------ Data to use ------
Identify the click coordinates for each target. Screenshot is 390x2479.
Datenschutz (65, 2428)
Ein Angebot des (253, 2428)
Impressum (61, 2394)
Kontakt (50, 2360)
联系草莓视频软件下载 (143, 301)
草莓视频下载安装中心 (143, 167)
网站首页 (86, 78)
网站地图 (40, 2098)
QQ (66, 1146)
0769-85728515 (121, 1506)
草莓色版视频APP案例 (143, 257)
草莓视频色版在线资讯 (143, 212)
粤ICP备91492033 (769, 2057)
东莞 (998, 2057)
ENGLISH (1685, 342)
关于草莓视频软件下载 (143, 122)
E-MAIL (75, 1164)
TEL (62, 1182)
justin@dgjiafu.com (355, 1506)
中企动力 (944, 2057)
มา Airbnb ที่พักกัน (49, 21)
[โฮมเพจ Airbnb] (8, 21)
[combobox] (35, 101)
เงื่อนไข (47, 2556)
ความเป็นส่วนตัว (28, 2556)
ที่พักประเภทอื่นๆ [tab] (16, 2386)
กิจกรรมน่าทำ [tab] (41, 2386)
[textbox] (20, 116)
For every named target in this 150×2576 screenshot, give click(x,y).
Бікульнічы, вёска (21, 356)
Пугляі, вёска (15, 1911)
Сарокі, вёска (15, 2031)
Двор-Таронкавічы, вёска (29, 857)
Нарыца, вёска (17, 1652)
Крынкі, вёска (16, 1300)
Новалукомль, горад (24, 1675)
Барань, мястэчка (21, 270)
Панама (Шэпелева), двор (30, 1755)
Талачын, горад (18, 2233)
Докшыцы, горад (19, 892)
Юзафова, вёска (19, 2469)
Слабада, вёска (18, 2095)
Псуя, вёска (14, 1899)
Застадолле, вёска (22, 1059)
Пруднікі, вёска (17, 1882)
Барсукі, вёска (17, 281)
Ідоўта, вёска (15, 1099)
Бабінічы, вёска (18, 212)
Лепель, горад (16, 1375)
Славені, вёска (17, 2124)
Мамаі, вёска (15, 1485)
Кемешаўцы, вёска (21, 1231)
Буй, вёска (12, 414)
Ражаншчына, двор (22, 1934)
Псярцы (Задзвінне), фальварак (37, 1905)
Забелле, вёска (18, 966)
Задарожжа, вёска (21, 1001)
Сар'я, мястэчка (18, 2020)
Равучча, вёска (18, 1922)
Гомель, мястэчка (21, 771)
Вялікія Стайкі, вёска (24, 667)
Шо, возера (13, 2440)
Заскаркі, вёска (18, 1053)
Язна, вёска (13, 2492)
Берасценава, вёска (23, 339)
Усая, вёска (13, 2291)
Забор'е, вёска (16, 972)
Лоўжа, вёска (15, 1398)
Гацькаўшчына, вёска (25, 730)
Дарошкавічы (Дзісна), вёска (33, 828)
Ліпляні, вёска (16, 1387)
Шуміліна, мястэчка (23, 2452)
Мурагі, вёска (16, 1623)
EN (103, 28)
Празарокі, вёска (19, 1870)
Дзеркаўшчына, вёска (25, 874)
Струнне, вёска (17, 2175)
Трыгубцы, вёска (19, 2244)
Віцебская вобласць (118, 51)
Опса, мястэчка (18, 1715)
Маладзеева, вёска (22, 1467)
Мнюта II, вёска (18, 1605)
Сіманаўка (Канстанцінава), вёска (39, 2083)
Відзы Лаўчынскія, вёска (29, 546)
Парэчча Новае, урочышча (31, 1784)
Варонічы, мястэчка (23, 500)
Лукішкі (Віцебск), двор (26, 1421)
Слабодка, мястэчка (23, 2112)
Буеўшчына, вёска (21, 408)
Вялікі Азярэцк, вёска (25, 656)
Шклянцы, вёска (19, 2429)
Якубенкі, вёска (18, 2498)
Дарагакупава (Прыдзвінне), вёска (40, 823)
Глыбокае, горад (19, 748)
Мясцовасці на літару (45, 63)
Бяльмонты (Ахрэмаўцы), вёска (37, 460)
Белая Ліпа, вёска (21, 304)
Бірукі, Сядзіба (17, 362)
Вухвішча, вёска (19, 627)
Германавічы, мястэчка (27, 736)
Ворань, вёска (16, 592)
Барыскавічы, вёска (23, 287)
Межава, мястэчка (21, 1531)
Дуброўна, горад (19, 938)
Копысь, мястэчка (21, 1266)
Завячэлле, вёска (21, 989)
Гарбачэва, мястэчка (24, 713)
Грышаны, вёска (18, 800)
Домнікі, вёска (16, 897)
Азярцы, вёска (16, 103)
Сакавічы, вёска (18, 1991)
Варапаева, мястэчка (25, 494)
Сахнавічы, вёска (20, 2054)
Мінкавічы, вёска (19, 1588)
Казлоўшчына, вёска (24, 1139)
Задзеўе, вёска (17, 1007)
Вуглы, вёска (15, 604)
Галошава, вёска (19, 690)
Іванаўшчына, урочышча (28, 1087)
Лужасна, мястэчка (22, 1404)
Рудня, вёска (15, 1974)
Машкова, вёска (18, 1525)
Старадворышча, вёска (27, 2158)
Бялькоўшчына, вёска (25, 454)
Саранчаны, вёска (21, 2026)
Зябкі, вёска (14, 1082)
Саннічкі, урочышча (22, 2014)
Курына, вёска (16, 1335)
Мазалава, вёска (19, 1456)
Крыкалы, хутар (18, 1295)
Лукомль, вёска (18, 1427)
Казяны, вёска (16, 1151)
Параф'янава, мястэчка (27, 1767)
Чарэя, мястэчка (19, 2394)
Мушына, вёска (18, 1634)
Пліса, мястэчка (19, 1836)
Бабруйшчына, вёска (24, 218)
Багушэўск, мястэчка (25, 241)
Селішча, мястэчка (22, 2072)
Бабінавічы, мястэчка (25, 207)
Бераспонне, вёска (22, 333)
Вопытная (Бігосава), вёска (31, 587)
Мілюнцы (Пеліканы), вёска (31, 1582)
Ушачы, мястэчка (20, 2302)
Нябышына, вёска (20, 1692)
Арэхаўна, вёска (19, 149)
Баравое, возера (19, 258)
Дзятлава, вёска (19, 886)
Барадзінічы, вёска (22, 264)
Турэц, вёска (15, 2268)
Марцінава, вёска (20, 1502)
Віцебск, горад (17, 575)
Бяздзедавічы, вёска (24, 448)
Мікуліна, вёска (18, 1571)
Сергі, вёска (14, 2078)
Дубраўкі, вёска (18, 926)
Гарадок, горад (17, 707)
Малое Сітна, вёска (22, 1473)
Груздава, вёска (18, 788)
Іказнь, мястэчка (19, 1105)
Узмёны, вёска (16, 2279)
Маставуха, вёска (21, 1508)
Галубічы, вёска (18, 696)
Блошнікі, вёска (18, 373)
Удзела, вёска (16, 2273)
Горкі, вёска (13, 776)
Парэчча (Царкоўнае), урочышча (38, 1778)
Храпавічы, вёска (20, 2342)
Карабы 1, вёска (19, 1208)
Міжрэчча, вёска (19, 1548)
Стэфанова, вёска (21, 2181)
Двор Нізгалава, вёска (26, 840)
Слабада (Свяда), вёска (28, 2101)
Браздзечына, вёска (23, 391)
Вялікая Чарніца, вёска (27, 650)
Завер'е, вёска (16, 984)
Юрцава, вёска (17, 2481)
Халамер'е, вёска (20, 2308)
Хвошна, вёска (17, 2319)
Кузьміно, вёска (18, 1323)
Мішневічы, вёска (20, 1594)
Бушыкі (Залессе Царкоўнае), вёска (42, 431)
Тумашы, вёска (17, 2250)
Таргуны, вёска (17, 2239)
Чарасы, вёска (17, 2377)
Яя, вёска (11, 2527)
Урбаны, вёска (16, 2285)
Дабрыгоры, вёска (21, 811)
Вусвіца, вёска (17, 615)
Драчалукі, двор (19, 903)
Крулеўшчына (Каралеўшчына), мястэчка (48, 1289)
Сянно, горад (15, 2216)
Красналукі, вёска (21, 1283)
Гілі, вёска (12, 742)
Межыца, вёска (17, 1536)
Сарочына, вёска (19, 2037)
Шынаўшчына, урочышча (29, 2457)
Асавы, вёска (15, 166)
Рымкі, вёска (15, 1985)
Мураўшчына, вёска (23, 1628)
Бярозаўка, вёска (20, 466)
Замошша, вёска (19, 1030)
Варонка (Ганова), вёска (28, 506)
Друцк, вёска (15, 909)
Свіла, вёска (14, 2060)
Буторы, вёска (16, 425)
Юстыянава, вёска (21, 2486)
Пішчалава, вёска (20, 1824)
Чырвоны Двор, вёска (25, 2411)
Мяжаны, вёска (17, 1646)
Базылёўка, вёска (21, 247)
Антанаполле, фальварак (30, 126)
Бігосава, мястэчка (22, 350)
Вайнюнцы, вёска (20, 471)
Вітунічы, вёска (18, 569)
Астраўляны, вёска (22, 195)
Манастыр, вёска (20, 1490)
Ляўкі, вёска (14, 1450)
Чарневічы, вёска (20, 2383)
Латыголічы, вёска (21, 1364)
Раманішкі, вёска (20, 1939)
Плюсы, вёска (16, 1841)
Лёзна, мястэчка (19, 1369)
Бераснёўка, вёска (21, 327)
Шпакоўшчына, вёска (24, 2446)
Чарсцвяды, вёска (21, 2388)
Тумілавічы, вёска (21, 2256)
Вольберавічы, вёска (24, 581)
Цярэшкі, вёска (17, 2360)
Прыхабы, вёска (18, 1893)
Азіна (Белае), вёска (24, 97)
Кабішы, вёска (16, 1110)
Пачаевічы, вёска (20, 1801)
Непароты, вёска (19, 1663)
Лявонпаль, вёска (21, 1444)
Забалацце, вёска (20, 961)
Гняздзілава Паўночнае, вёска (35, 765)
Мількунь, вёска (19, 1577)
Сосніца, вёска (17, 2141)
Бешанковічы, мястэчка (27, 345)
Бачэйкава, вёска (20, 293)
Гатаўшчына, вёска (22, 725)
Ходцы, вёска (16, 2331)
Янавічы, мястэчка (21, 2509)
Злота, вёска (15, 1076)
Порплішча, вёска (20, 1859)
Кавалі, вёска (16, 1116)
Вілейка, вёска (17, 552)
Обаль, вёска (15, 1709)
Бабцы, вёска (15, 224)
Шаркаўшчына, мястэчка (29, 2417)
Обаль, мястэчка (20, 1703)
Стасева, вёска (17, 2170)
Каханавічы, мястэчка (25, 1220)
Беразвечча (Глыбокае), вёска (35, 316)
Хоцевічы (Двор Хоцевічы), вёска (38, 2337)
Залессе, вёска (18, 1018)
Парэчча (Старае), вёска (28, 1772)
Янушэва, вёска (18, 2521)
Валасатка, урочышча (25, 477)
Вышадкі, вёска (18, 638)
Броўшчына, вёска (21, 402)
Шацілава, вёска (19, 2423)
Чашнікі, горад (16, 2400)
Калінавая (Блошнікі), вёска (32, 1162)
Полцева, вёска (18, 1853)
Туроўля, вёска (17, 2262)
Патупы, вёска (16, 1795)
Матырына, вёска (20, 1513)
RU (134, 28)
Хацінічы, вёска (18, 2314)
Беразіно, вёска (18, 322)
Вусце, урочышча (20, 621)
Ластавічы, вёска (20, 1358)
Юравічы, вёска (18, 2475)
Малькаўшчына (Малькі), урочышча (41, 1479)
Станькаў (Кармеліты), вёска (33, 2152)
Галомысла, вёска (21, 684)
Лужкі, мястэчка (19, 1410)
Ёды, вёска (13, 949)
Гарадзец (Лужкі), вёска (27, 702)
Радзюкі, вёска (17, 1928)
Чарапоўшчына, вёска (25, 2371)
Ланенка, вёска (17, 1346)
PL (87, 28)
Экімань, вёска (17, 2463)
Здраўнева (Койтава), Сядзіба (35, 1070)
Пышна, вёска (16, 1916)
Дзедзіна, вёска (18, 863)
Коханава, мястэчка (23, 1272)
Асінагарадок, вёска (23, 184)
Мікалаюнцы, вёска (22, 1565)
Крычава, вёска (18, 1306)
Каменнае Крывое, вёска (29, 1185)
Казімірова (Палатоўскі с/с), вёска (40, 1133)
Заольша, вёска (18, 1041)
------
What you will do -> Pull each line containing "Сядзіба" from the records.

Output ->
Бірукі, Сядзіба (17, 362)
Здраўнева (Койтава), Сядзіба (35, 1070)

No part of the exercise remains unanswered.